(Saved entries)
-*-

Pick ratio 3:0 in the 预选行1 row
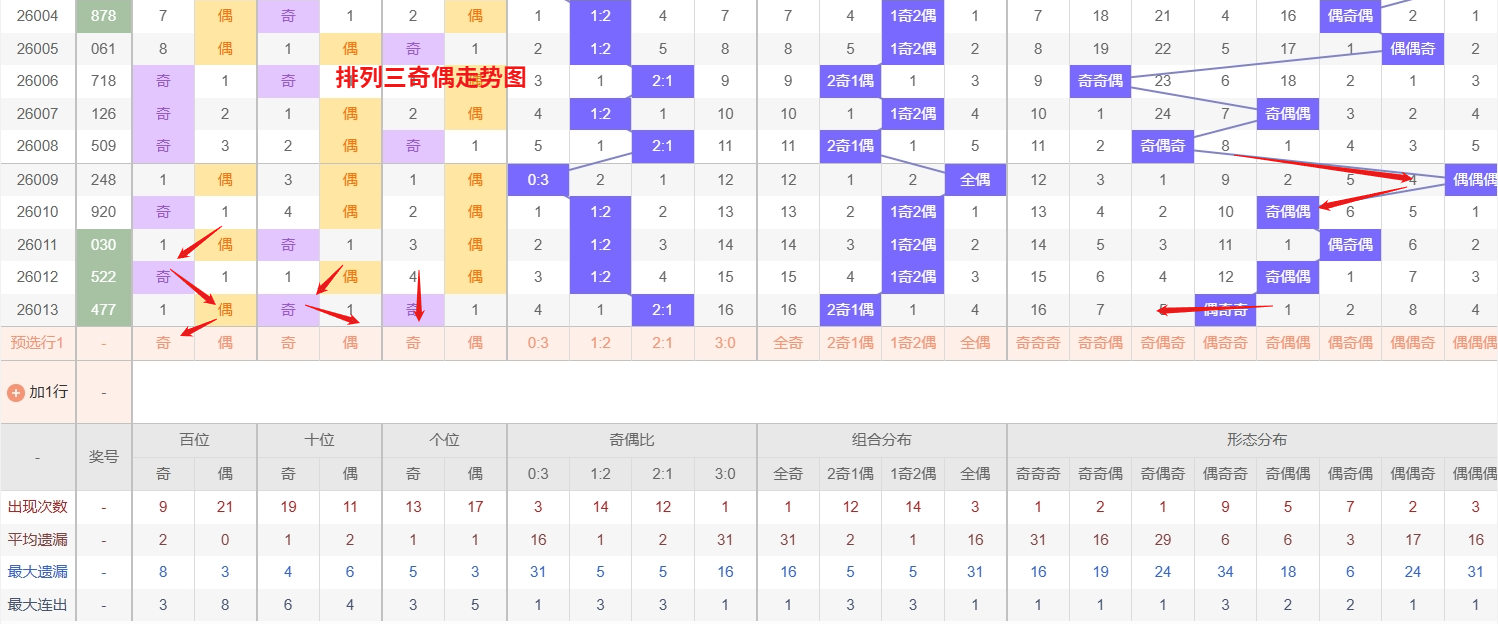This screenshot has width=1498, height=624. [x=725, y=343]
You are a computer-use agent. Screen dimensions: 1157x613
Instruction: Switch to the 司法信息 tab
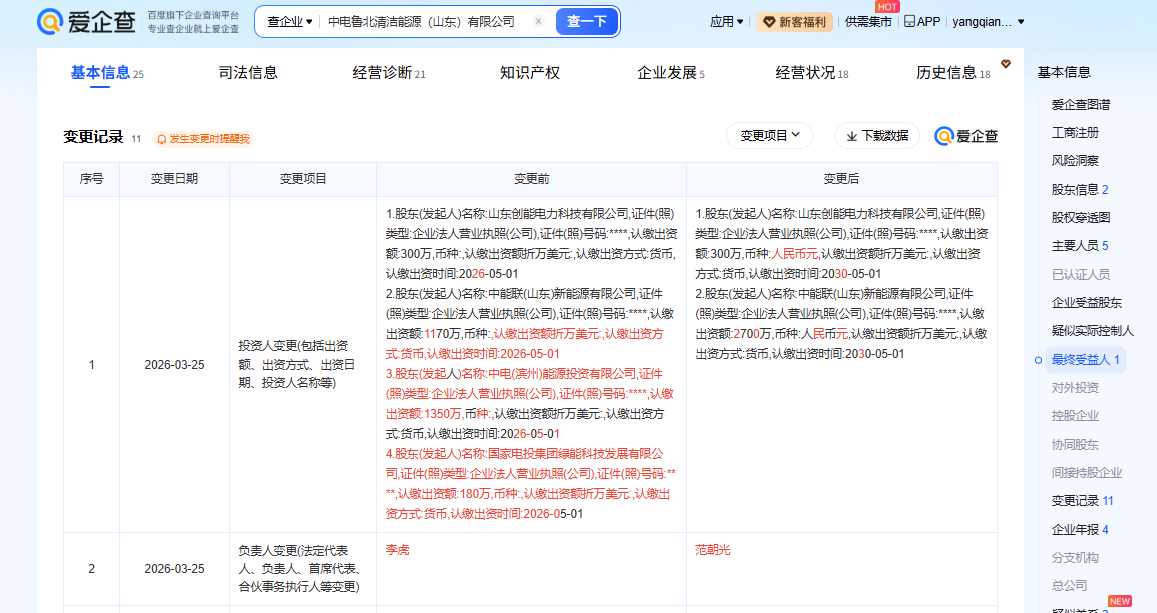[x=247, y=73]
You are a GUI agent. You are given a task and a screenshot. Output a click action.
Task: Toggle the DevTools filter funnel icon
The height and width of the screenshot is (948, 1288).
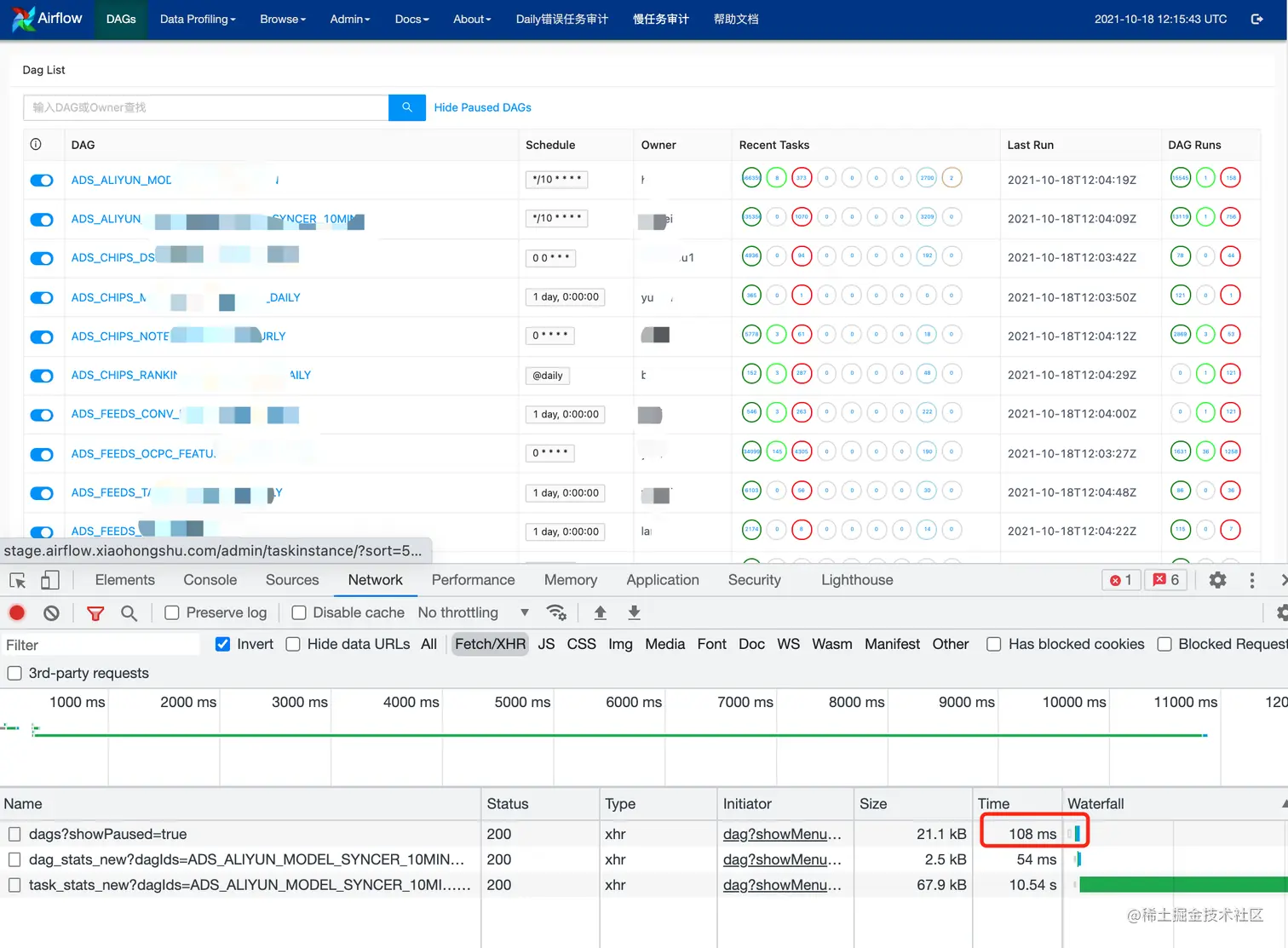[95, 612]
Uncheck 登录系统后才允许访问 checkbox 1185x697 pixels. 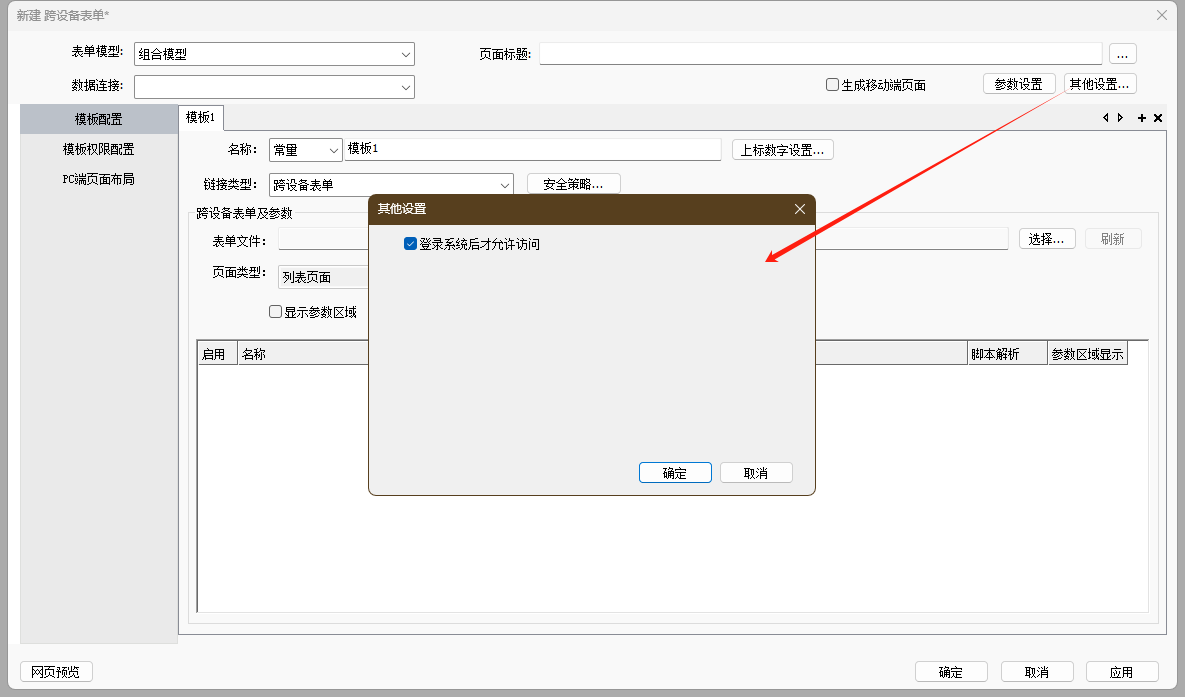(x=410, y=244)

-*-

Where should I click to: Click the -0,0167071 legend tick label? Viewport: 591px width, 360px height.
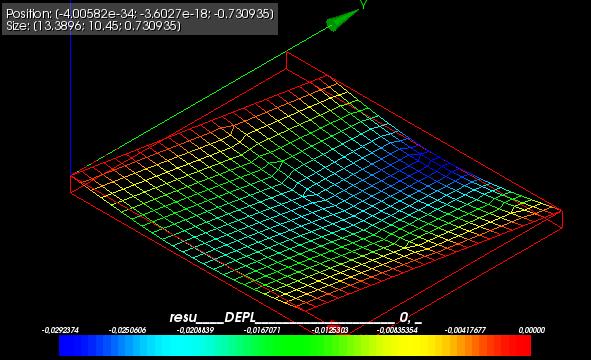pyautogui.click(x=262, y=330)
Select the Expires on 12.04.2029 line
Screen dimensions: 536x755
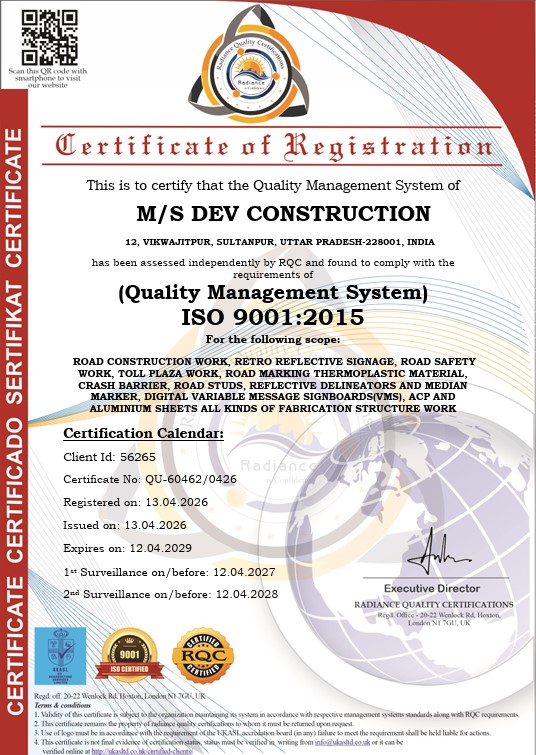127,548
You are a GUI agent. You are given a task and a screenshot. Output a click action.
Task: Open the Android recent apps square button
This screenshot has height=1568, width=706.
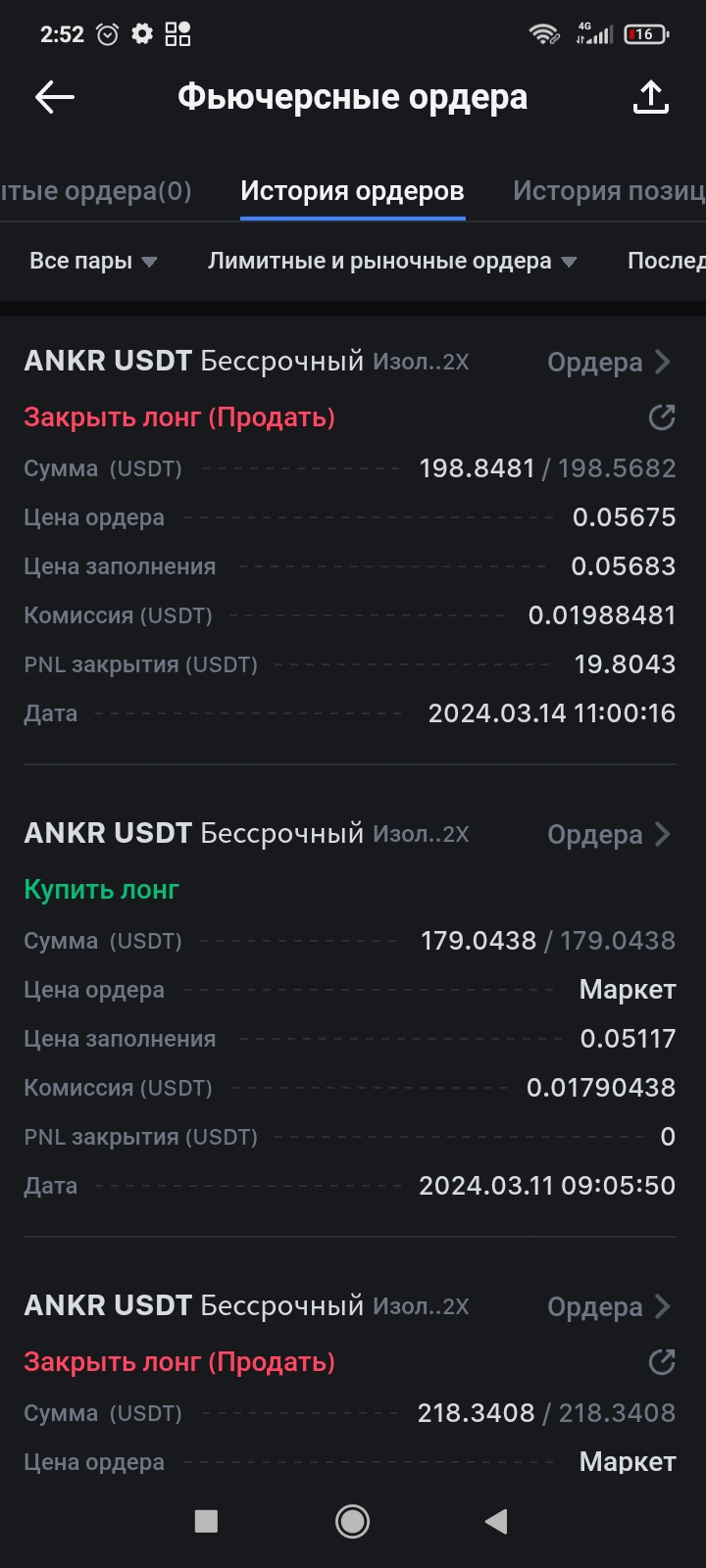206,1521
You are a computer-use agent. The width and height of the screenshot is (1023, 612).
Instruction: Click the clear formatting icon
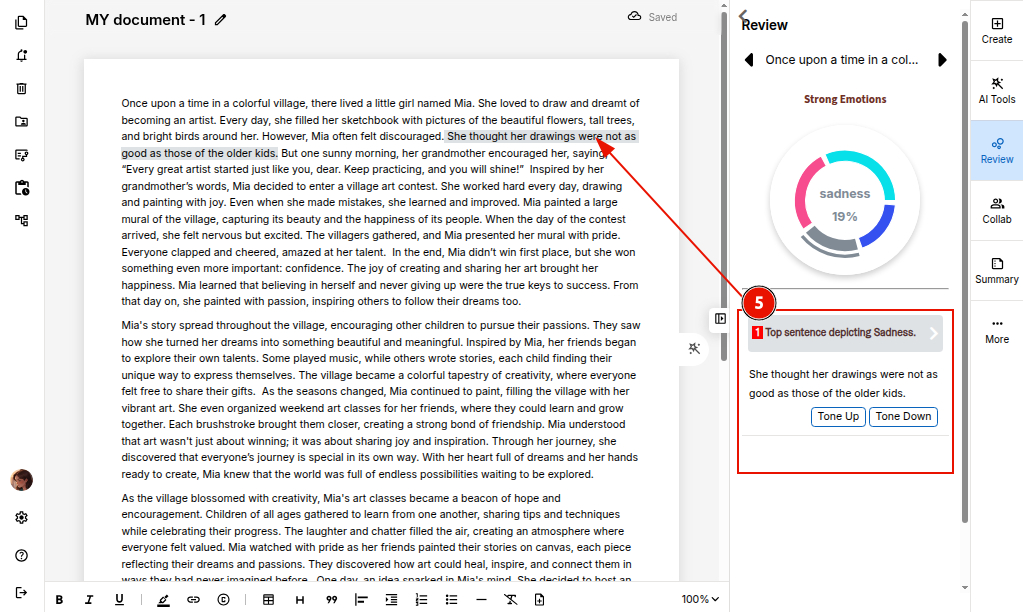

-*-

_Task description_: Return only the count of lines in the records that hold the word "computer".

_Exercise output_: 2